Geëxtraheerde tekst:

=-=-=-=-=

Onderwerp: Bezoek-historie

RSJ 16/0711/GA, 12 mei 2016, beroep
Uitspraakdatum:12-05-2016

Dit onderwerp bevat de volgende rubrieken.

Uitspraak

nummer: 16/711/GA

betreft: [...] datum: 12 mei 2016

De beroepscommissie als bedoeld in artikel 69, tweede lid, van de Penitentiaire beginselenwet (Pbw) heeft kennisgenomen van een bij het secretariaat van de Raad ingekomen beroepschrift van

de directeur van de locatie Zuid te Arnhem,

gericht tegen een uitspraak van 26 februari 2016 van de beklagcommissie bij de locatie Zuid,

alsmede van de overige stukken, waaronder de uitspraak waarvan beroep, welke in afschrift aan deze uitspraak is gehecht.

De beroepscommissie heeft de directeur van de locatie Zuid in de gelegenheid gesteld het beroep schriftelijk toe te lichten en klager om schriftelijk te reageren op het beroep.

Op grond van haar onderzoek overweegt en beslist de beroepscommissie als volgt:

1. De inhoud van het beklag en de uitspraak van de beklagcommissie, voor zover daartegen beroep is ingesteld
Het beklag betreft de omstandigheid dat klager werd gevisiteerd na een ambtelijk bezoek en dat een personeelslid daarbij klagers jas heeft beschadigd.

=-=-=-=-=

Aangeleverde gegevens:
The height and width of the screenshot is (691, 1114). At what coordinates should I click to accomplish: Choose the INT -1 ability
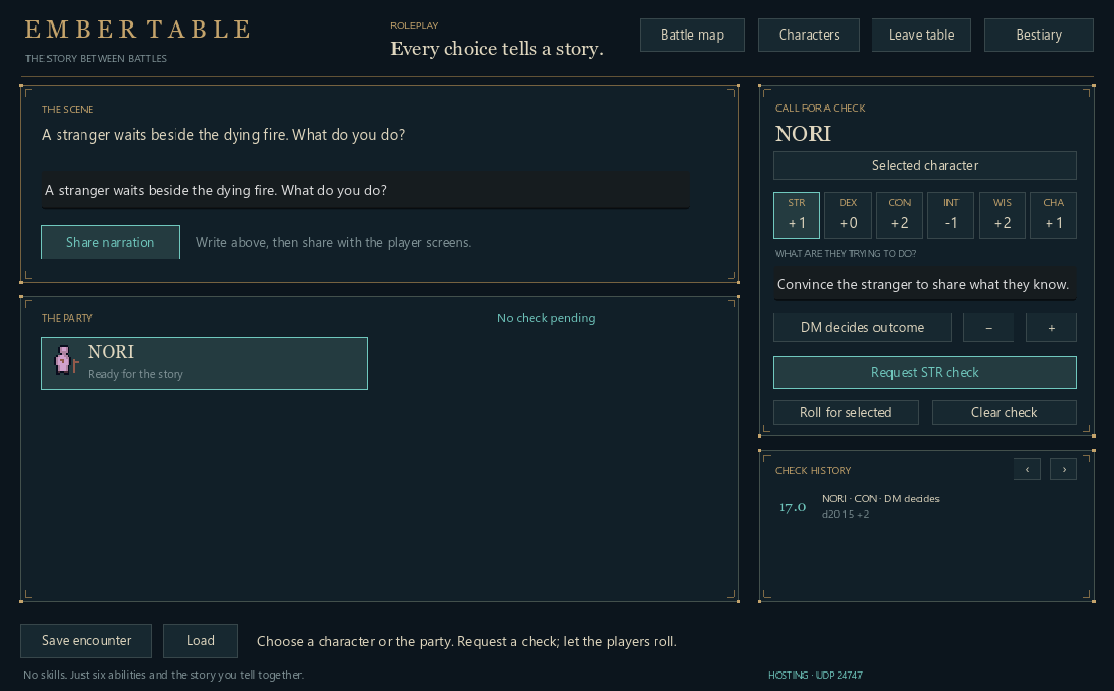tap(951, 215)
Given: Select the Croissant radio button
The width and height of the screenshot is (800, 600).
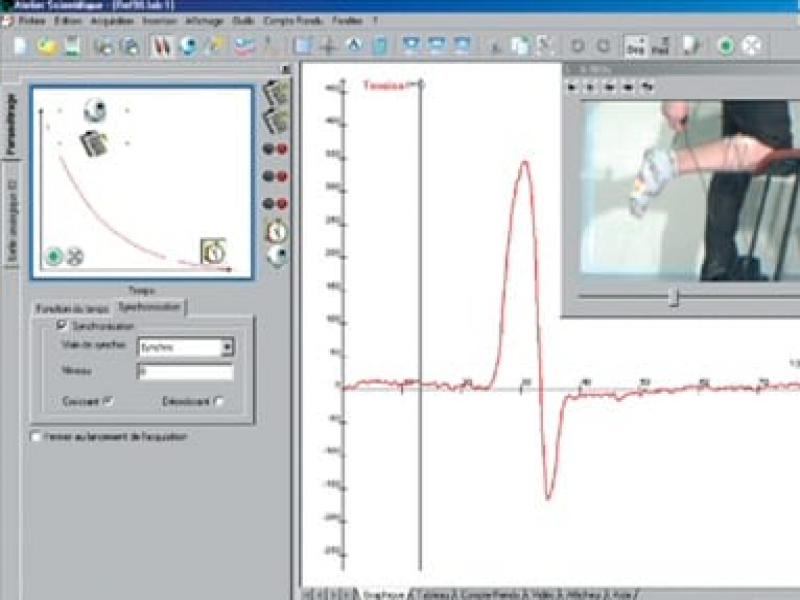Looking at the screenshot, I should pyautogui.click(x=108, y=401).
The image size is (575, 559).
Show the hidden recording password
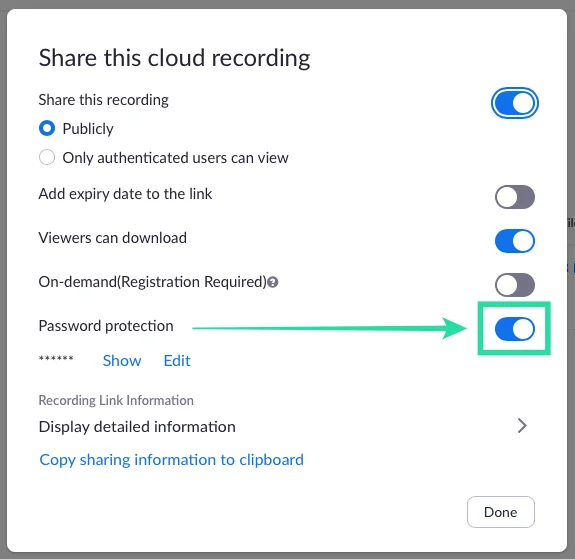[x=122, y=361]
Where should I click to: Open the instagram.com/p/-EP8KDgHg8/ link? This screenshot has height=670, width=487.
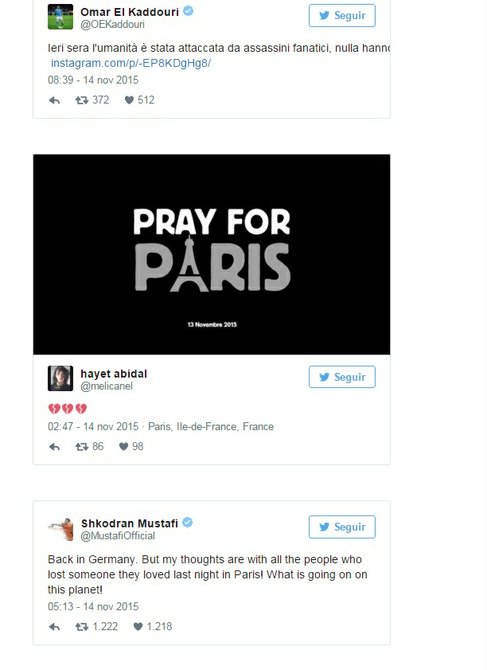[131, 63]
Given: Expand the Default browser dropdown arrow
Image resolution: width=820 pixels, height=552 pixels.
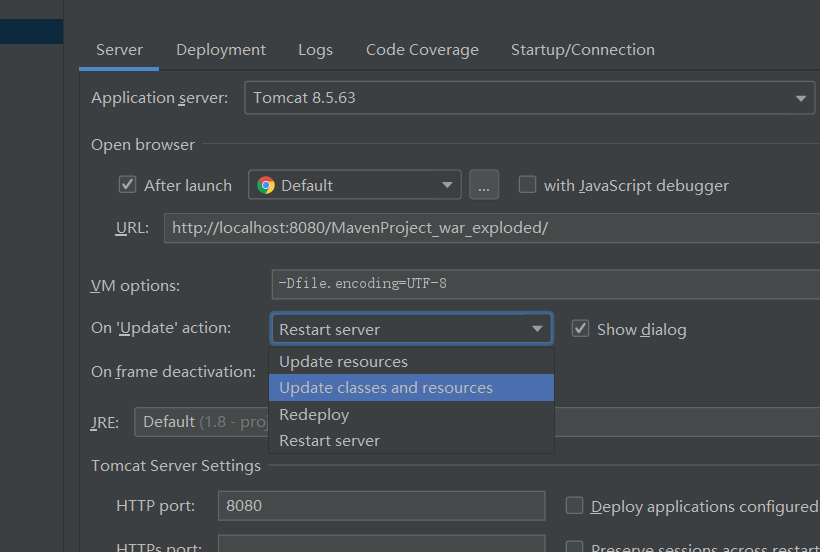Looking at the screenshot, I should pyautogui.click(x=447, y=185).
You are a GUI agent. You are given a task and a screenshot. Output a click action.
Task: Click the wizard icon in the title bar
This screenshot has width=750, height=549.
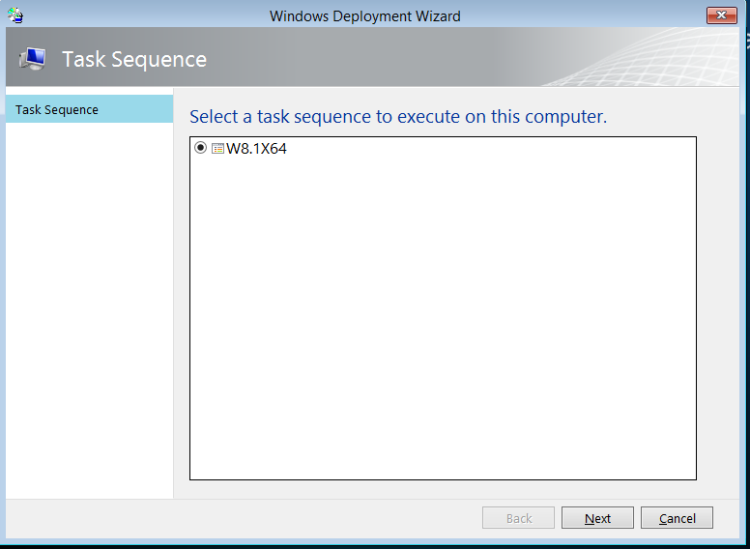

=-=-=-=-=

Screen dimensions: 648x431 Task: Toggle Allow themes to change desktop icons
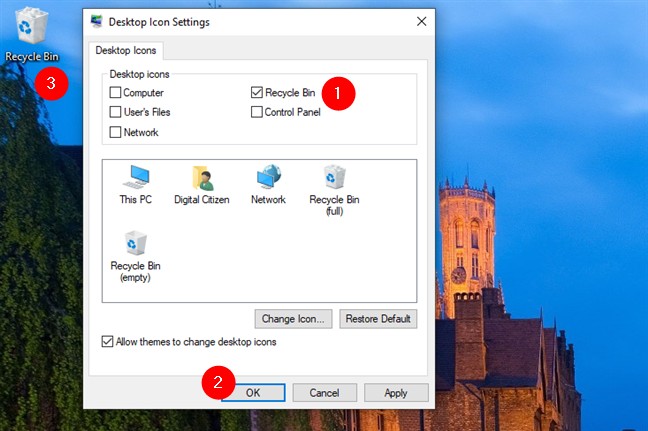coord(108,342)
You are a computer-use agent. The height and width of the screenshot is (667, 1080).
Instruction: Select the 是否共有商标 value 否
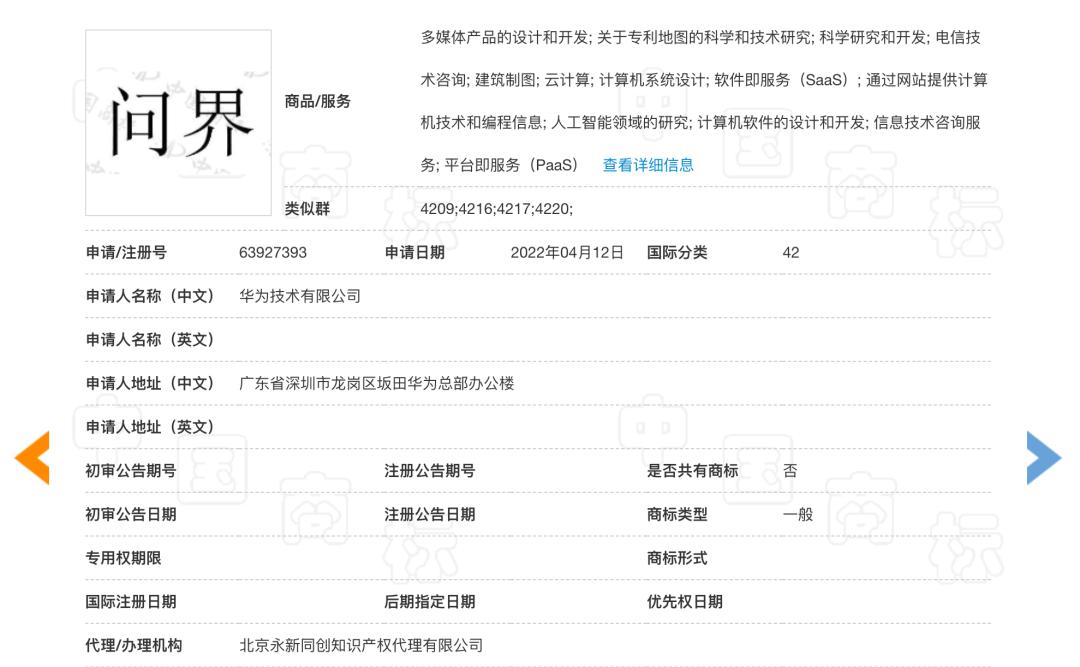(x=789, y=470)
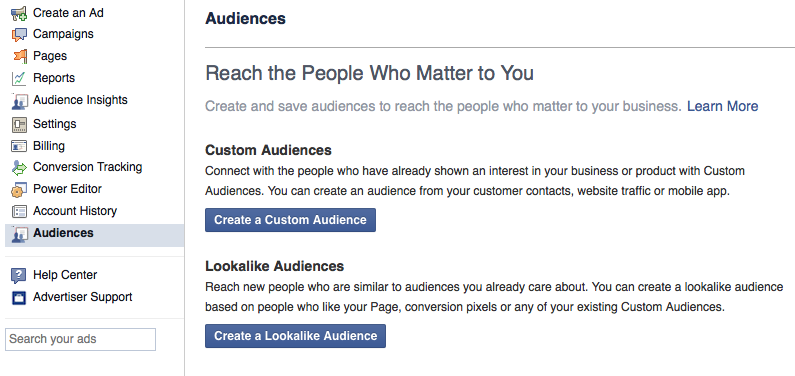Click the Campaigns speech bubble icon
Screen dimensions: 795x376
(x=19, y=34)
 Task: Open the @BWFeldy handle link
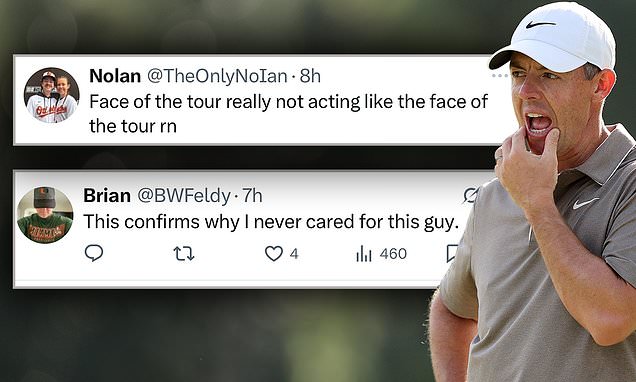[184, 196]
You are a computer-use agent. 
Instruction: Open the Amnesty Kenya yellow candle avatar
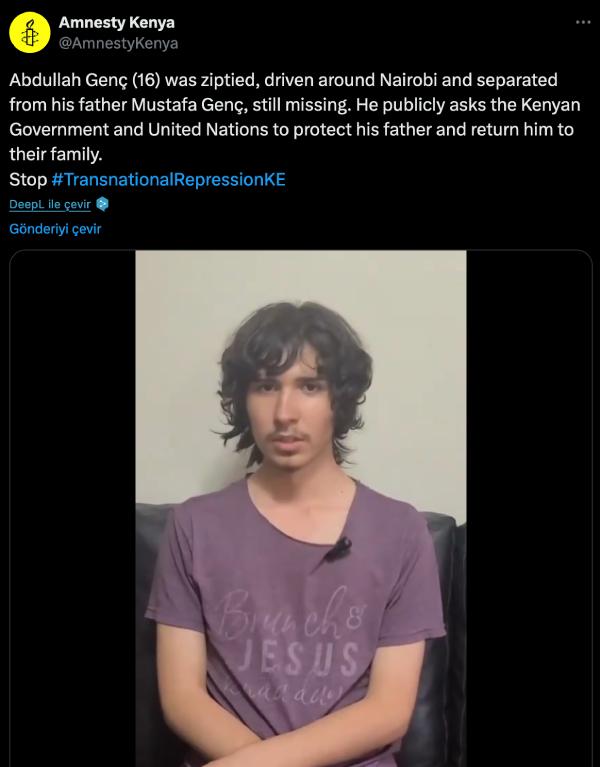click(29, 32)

=-=-=-=-=

Jouw opdracht:
Geef uit de uitspraak het stuk van "De beroepscommissie als bedoeld" tot en met "uitspraak is gehecht." woordelijk terug.

Oplossing opdracht:
De beroepscommissie als bedoeld in artikel 69, tweede lid, van de Penitentiaire beginselenwet (Pbw) heeft kennisgenomen van een bij het secretariaat van de Raad ingekomen beroepschrift van

de directeur van de locatie Zuid te Arnhem,

gericht tegen een uitspraak van 26 februari 2016 van de beklagcommissie bij de locatie Zuid,

alsmede van de overige stukken, waaronder de uitspraak waarvan beroep, welke in afschrift aan deze uitspraak is gehecht.